RECORDS PROVIDED below:

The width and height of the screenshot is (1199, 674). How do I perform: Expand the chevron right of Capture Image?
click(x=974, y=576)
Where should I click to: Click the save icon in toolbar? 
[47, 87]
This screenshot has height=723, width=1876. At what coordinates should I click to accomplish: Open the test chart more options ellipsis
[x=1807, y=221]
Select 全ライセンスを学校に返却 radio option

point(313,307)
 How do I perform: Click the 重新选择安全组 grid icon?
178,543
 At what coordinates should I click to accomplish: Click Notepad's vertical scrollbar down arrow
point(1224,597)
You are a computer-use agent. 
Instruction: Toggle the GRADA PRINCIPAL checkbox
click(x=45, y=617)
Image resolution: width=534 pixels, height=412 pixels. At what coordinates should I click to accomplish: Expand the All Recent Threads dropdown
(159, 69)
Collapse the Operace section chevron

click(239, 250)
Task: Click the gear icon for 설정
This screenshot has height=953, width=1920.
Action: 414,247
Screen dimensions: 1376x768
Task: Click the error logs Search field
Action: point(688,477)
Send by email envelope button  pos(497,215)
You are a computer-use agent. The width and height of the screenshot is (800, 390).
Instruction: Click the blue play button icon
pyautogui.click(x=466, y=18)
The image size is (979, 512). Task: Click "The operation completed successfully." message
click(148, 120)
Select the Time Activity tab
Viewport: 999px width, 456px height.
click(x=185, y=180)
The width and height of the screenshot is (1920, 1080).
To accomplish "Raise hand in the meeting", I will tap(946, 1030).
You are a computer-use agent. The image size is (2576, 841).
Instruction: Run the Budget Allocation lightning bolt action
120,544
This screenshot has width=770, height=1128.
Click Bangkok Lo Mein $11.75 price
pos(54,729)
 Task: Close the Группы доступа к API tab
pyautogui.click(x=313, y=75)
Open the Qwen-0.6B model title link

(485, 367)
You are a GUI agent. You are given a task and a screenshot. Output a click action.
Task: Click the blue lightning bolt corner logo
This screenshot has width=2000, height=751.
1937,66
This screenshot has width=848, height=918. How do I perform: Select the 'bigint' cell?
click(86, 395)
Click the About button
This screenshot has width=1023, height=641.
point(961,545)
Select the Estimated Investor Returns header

End of RECORDS PROVIDED.

▶ **EXERCISE REQUIREMENTS**
Number of lines holding "agent" in the data: give it, with nothing else.

▶ **RESULT**
4